Francis Carson Lee lives in a house without internet.
“I mean, there’s a tiny little bit, but it’s very slow,” says the director of God’s Own Country. “It kind of depends on the time of day. If it’s late at night, I can send emails, but beyond that, it’s useless. I live a very isolated life.”
So what does he do in his spare time?
“I think about making films.”
Good thing, too, because Lee’s first film is a knockout. God’s Own Country has been hailed by critics as the Yorkshire equivalent to Brokeback Mountain, and currently has a 99% approval rating on Rotten Tomatoes. The praise is beyond deserved: The movie is one of the most resoundingly powerful love stories to hit screens in years, gay or straight. Honest, intense, authentic, it’s the former actor’s (“I was a bad actor — I was very uncomfortable with it”) inaugural plunge into writing and directing, and the result makes you sit up and take notice of the sheer, instinctive talent on display. Seasoned filmmakers have tried (and failed) to produce even a tenth of the emotional power produced in all of God’s Own Country‘s hour and forty five minutes.

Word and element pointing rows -
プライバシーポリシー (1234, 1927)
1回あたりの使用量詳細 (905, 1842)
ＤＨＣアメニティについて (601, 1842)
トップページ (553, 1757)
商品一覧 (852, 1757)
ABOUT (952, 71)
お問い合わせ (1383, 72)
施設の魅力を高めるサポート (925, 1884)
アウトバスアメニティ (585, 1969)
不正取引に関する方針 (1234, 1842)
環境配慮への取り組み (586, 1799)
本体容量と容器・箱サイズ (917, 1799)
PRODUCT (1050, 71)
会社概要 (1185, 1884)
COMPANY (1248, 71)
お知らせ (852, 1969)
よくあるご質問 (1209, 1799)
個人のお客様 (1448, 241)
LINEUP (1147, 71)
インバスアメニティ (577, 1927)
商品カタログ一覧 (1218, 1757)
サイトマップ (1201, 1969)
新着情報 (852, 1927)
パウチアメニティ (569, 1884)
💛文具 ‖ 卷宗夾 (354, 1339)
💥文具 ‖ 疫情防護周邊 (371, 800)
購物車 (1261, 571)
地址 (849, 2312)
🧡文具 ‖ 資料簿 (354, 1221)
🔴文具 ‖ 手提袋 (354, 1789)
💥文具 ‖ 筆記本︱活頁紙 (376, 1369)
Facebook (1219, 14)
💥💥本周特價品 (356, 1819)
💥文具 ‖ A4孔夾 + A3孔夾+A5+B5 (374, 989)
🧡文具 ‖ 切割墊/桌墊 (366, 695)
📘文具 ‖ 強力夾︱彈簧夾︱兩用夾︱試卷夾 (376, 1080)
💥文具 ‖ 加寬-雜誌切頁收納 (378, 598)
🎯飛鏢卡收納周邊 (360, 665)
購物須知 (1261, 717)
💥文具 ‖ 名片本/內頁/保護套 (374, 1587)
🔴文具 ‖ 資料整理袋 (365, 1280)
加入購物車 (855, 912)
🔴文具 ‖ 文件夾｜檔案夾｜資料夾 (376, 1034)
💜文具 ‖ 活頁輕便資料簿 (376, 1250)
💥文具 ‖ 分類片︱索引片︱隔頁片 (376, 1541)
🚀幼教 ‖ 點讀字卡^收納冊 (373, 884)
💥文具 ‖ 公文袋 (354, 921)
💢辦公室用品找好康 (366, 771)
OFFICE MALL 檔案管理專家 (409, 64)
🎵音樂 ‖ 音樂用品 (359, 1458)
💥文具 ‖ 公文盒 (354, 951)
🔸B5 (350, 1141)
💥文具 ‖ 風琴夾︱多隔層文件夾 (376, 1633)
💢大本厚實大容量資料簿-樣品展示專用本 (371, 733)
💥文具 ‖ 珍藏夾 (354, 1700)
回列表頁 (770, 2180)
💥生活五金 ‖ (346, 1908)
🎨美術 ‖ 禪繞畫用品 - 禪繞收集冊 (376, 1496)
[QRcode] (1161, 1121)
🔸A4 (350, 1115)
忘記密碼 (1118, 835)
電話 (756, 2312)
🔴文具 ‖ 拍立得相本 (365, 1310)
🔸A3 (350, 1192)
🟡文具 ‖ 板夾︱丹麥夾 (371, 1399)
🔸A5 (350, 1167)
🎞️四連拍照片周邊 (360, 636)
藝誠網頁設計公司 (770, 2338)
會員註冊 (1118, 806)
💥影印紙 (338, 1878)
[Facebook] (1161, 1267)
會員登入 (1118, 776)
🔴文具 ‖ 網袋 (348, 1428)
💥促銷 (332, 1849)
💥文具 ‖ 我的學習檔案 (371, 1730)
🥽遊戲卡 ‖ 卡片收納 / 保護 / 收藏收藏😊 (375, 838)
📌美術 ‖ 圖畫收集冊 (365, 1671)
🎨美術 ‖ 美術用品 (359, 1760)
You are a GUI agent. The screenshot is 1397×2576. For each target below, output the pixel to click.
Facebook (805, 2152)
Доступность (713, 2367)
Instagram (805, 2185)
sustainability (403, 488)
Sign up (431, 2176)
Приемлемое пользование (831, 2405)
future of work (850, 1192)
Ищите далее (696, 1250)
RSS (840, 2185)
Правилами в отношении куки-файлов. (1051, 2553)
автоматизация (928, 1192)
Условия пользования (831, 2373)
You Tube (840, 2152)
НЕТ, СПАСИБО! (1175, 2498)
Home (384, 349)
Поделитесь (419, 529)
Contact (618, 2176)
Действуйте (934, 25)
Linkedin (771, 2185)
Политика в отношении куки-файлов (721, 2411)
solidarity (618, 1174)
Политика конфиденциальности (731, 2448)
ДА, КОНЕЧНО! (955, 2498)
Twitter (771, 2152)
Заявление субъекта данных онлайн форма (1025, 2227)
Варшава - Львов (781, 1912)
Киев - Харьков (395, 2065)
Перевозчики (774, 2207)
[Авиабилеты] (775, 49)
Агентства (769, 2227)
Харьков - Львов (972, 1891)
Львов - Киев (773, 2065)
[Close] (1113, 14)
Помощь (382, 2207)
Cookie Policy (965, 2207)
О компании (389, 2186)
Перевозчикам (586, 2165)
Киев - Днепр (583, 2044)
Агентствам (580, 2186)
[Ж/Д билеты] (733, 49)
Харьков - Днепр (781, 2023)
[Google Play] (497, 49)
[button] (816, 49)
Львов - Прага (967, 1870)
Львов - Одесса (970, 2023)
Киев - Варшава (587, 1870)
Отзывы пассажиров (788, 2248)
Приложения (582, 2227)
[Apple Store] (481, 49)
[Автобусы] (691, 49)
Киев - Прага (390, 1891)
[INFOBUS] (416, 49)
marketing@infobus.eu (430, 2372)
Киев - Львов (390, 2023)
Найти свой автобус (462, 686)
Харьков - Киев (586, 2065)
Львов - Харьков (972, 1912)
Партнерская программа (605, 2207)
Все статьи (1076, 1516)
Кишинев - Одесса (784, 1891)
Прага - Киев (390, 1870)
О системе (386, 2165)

WHAT TO DO -
**a.** Answer these questions from the article on God's Own Country above:
(i) How does Lee say he spends his spare time?
(ii) What approval rating does the film currently have on Rotten Tomatoes?
(iii) How long does the film run?
**b.** Write the next few paragraphs of the article on God's Own Country, picking up after its final sentence.

ANSWERS TO THE EXERCISES -
**a.**
(i) He thinks about making films.
(ii) 99%.
(iii) An hour and forty-five minutes.

**b.**
Lee, it turns out, is extremely reserved and shy, sweetly so. He prefers not to address details about his life — “I’m not great talking about personal stuff,” he warns — and his reticence to answer is invariably offset by a charmingly polite, “I’m so sorry.” Yet if you push gently enough, you get a tiny bit of insight into this gay rural England-born 48-year-old who decided to work out his feelings by writing a romance between a slowly souring, isolated young man toiling on his family farm, and the migrant Romanian farmhand who opens his heart.
“I’m no cinephile,” says Lee, speaking from a hill near his Yorkshire home because, in addition to poor internet, he gets no cell reception, “but my biggest influences on this film were An Officer and a Gentleman, Bridges of Madison County, and Working Girl.”
The movie has been open in the U.K. for several months and has garnered a huge following — and it’s not only gay men.
“In the UK and the other places where it’s been released — Australia and New Zealand — the audience has been predominantly women,” he says. “Of all ages, of all persuasions. But we’ve also had a lot of straight men, we’ve had obviously a lot of gay men, a lot of queer women. I think what people respond to is the love story.”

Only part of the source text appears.